*Requirements*
Rewrite the rows from the line containing "Given: Read the" through the line containing "This screenshot has width=1456, height=819.", replacing "column header" with "column heading" and changing nothing else.

START Given information

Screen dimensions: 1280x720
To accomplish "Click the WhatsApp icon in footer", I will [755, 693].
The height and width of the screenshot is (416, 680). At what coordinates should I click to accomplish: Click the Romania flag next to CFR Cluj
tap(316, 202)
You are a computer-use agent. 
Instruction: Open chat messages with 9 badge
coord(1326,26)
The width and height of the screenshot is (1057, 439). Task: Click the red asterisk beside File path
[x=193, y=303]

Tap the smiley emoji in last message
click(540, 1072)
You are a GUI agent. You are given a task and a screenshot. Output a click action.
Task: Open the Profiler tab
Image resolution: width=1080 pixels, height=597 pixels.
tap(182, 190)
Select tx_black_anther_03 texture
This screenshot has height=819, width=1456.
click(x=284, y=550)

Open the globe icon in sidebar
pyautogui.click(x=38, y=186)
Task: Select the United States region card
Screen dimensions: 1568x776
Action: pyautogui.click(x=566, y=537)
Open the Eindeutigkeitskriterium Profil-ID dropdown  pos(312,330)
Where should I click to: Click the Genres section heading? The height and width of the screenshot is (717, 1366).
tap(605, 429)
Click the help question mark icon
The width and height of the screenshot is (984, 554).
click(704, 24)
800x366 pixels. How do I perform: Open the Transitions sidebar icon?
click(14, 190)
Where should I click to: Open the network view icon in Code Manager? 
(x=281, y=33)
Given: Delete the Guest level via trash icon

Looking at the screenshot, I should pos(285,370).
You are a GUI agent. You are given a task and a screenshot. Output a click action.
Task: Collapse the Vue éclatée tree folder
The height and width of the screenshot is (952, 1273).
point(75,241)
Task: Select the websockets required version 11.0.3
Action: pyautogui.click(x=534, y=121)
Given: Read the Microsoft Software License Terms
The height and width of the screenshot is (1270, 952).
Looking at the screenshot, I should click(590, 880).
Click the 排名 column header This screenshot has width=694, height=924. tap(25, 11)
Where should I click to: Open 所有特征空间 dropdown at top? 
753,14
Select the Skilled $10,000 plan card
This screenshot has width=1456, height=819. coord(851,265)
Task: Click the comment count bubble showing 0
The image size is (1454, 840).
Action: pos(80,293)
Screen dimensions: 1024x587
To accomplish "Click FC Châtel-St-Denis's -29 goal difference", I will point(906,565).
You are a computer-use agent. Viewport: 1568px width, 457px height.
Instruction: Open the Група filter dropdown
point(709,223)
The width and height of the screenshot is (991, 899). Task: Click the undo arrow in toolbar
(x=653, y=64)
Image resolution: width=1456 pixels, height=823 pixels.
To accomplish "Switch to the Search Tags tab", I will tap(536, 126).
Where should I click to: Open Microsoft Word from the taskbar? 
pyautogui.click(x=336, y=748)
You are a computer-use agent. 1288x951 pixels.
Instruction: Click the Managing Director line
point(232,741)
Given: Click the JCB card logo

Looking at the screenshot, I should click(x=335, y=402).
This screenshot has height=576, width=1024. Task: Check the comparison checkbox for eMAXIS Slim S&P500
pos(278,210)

END Given information

*Problem solution*
Given: Read the Microsoft Software License Terms
The height and width of the screenshot is (1270, 952).
Looking at the screenshot, I should click(590, 880).
Click the 排名 column heading This screenshot has width=694, height=924. tap(25, 11)
Where should I click to: Open 所有特征空间 dropdown at top? 
753,14
Select the Skilled $10,000 plan card
This screenshot has width=1456, height=819. coord(851,265)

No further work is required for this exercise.